User:SelectionBot/0.7/Notes

Notes about the 0.7 selection process.

Phase 1: Selection

SelectionBot

Not really a bot, SelectionBot is a script to make an automated selection of articles. This ran well and selected about 30,000 articles for the 0.7 release.

Generating the list required parsing the ratings data and some external info (hitcounts, pagelink counts, interwiki counts). We used a database dump to gather the info. The motivations for using the database dumps were:

Speedy data access once the dump is downloaded.
The data was stable and we could replicate results in testing.

Disadvantages/issues:
1. We had to write parsers for the files (User:Kelson helped with this).
2. The hitcount data is not in a convenient form.
3. The dumps got more and more outdated, because the WP dump system failed and was disabled, and the release took longer than expected.
4. The selection was presented on a collection of static web pages on toolserver. These were not user friendly and could not be easily updated as the selection changed.
Source code:
1. https://svn.toolserver.org/svnroot/cbm/SelectionBot/
Suggestions for future releases:
1. Generate the selection directly from toolserver, without using database dumps
2. Develop a CGI system for storing and qurying the contents of the selection.

Manual selection

The manual selection listed articles that were not picked up by the automated selection but,m for various reasons, needed to be included in the release.

Disadvantages/issues:
1. It was difficult to maintain the large list by hand. The list entries used inconsistent formats, and redirects or duplicates sometimes appeared.
2. Automated processing of the list was difficult and error-prone.
Suggestions for future releases:
1. Develop an automated system (javascript/cgi) to permit WP 1.0 reviewers to add articles to a list of manually-selected articles that is stored on a web server. This list must have the ability to be queried to see what articles were on it.
2. Integrate the listing of the manual selection into the listing of the automated selection using CGI.

Phase 2: Revision ID selection

This phase required selecting a revision id for each article in the release. This was relatively straightforward to implement using toolserver to query revision histories.

Disadvantages/issues:
1. It was difficult to know if good criteria had been chosen to select revision ids. The 0.7 criteria used a simple heuristic to avoid IP edits and edits that appeared to be reverts.
2. The database dump used to select articles was many months out of date by the time the version ids were selected. Thus articles had often been renamed or deleted by the time we got to them.
Suggestions for future releases:
1. Develop and test a heuristic for selecting revision ids.

Phase 3: Indexing

We decided on several indexes: a topical index, a geographical index, and an alphabetical list of all articles.
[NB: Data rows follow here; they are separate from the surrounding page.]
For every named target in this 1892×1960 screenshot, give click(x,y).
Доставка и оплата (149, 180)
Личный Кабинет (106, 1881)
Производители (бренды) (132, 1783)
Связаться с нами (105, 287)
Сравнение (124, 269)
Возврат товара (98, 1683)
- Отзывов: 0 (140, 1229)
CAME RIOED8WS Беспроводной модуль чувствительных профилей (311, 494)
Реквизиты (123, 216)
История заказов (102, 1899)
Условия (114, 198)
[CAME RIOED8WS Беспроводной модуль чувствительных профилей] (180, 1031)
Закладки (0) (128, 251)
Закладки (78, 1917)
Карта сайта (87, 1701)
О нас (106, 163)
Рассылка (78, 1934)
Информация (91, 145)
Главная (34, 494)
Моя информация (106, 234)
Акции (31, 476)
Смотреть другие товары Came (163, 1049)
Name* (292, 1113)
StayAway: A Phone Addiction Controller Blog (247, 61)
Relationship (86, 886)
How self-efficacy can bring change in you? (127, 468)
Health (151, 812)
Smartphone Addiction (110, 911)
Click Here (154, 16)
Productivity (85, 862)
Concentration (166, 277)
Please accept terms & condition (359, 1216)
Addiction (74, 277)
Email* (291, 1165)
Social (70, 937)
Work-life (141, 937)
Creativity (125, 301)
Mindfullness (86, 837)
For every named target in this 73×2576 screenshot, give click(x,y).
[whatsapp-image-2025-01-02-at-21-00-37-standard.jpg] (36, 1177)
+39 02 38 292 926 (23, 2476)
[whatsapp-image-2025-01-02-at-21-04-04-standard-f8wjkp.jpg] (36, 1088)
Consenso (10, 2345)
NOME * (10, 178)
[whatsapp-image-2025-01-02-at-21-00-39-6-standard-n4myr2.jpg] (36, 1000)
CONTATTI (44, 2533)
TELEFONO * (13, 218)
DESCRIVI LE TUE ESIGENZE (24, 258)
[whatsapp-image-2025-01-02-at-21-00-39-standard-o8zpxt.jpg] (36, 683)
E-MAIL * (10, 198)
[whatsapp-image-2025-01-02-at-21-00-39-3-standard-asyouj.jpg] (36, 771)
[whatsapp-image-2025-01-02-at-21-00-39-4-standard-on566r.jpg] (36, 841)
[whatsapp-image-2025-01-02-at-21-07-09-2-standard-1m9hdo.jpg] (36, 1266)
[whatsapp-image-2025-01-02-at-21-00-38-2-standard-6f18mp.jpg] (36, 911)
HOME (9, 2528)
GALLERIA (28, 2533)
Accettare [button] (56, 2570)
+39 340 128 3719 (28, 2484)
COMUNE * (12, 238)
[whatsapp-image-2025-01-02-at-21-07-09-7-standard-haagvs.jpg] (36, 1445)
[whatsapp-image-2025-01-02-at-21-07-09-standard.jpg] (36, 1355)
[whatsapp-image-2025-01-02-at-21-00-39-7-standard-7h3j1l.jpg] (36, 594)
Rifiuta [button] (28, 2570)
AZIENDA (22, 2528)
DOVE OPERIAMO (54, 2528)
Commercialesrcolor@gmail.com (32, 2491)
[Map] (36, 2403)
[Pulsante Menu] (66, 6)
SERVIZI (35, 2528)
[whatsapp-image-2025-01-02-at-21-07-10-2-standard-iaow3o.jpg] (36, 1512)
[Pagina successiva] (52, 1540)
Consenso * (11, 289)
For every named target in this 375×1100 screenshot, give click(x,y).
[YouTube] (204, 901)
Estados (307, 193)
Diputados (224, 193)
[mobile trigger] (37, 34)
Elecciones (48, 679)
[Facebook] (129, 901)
There is a lot of metadata available to help: a list of all wikiprojects that have assessed each article, a list of all categories on the article, and a list of all categories on the talk page.

Topical index

A WP 1.0 "category" was assigned to each wikiproject manually. Then the articles were sorted by project and by the project's category. The projects were manually broken down into numerous pages, and the pages were assembled into an index.

Disadvantages/issues:
1. Some of the index pages, e.g. for Biographies, were very long and may be hard to use
Suggestions for future releases:
1. Develop a better way to assign WP 1.0 categories to articles.

Geographical index

A list was generated of all categories of selected articles. These were broken down into words. A manual assignment of many of these words to geographical locations was made. Then this was used to assign location(s) to various articles. The articles were sorted by location and then by WP 1.0 category, using the same system as the topical index. Then a page was made for each country.

Disadvantages/issues:
1. Some of the index pages, e.g. for the United States, were very long and may be hard to uise
Suggestions for future releases:
1. Use the coordinate data, e.g. Template:coord, to sort articles by location or place them on a map
2. Refine the current method to give more accurate results

Other issues

Pages are renamed very often, or redirected to other locations. I had expected that the articles being selected would be very stable, but this was not true. So data collected at different times was often inconsistent. This problem was compounded by the long preparation time for the release.

The talk page tags were not completely consistent with the manual selection or the previous release selections.